BPOM Cabut Izin Edar Kosmetik Berbahaya Madame Gie dan Sampo Antiketombe

Badan Pengawas Obat dan Makanan (BPOM) secara resmi mencabut izin edar sejumlah produk kosmetik dan sampo antiketombe yang terbukti mengandung bahan kimia berbahaya bagi kesehatan. Penindakan tegas ini dilakukan setelah tim pengawas menemukan pelanggaran serius di seluruh wilayah Indonesia pada Kamis (7/5/2026).

Dilansir dari Detik Health, pengawasan rutin selama triwulan pertama tahun 2026 mengidentifikasi 11 merek bermasalah yang terdiri dari kosmetik lokal, impor, hingga produk tanpa izin edar (TIE). Hasil uji laboratorium memastikan produk-produk tersebut mengandung zat berisiko tinggi seperti merkuri dan asam retinoat.

"Temuan tersebut berasal dari pengawasan rutin terhadap produk yang beredar di masyarakat di seluruh Indonesia," tegas Kepala BPOM Taruna Ikrar dalam keterangan tertulis, Kamis (7/5/2026).

Otoritas kesehatan merinci daftar temuan meliputi empat merek hasil kontrak produk, dua merek lokal, dan dua merek impor. Selain itu, terdapat tiga merek kosmetik ilegal yang ditarik dari pasaran karena tidak memenuhi standar keamanan nasional.

Analisis laboratorium menunjukkan keberadaan bahan dilarang seperti deksametason, hidrokinon, hingga pewarna merah K10. Merek populer seperti Madame Gie dan produk sampo antiketombe turut menjadi sorotan karena mengandung senyawa yang memicu iritasi hingga kerusakan organ.

"Sementara itu, hidrokinon dan merkuri dapat menyebabkan perubahan warna kulit permanen dan iritasi. Merkuri bahkan dapat mengakibatkan kerusakan organ seperti ginjal," tulis Taruna.

Paparan asam retinoat disebut dapat membahayakan janin, sementara deksametason berisiko memicu gangguan hormonal dan dermatitis. BPOM juga memperingatkan bahaya jangka panjang dari penggunaan pewarna merah K10 dan senyawa 1,4-dioksan.

"Kemudian, senyawa 1,4-dioksan dan pewarna merah K10 berpotensi memicu kanker.
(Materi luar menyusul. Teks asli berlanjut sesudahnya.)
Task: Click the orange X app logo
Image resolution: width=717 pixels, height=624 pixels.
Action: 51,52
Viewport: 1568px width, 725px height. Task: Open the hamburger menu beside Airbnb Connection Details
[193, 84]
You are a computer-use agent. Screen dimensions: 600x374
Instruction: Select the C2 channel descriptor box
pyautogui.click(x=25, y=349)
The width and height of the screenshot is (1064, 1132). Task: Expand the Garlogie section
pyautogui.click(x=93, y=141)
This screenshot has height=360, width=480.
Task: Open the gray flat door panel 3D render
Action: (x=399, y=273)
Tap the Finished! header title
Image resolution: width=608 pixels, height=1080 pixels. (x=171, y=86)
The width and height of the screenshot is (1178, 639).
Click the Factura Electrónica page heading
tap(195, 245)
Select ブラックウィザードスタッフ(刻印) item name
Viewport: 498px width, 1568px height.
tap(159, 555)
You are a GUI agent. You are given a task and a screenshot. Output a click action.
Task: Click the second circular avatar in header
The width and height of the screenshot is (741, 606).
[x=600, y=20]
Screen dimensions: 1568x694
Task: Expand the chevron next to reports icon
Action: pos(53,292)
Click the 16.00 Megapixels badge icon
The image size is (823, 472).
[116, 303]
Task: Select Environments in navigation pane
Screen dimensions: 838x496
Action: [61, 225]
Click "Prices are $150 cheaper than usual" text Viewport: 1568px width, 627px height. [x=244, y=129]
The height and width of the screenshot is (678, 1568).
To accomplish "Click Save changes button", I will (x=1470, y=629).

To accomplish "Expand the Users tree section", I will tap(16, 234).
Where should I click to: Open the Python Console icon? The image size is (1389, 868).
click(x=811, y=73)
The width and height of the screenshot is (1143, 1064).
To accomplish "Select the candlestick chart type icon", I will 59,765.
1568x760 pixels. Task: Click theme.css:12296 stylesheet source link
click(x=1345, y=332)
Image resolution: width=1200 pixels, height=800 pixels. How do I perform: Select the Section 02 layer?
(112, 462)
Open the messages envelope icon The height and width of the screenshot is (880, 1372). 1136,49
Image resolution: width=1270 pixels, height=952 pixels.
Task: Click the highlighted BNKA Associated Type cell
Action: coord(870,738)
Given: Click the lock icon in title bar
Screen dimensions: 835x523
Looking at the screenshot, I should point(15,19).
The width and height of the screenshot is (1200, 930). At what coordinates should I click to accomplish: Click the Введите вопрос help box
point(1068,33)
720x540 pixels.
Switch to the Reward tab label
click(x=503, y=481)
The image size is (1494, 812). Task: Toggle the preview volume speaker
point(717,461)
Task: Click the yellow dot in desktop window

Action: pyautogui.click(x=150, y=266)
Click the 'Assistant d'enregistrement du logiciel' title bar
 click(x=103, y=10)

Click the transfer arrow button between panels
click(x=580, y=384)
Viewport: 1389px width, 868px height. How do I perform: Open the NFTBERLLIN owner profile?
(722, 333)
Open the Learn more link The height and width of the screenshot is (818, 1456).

Selain itu, pewarna merah K10 juga dapat mengganggu fungsi hati," tulis Taruna.

Menanggapi temuan ini, BPOM memberlakukan penghentian sementara kegiatan produksi dan distribusi terhadap seluruh fasilitas yang terlibat. Langkah penertiban jalur distribusi juga dilakukan serentak oleh unit pelaksana teknis di berbagai daerah guna memastikan produk tidak lagi dapat dijangkau konsumen.

"Produk kosmetik yang beredar wajib memenuhi standar keamanan, kemanfaatan, dan mutu. Tidak ada toleransi bagi penggunaan bahan berbahaya yang dapat membahayakan kesehatan masyarakat," tegas Taruna.

Tindakan tegas berupa sanksi administratif hingga ancaman pidana kini membayangi para pelaku usaha yang terlibat. Berdasarkan Undang-Undang Nomor 17 Tahun 2023 tentang Kesehatan, pelanggar aturan ini terancam hukuman penjara hingga 12 tahun.

"Temuan ini menunjukkan bahwa masih ada pelaku usaha yang mengabaikan keselamatan konsumen demi keuntungan. BPOM tidak akan ragu mengambil tindakan tegas, termasuk sanksi administratif hingga pidana," lanjut Taruna.

Lembaga pengawas obat dan makanan ini meminta masyarakat untuk lebih waspada terhadap klaim hasil instan yang ditawarkan produk kecantikan di pasaran. Konsumen diimbau untuk selalu memverifikasi izin edar resmi sebelum melakukan pembelian.

"Meningkatnya temuan ini menjadi sinyal bahwa kewaspadaan tidak boleh diturunkan. Masyarakat harus lebih cerdas dan kritis dalam memilih kosmetik. Pastikan selalu memilih produk yang telah memiliki izin edar dan digunakan sesuai ketentuan," tutup Taruna.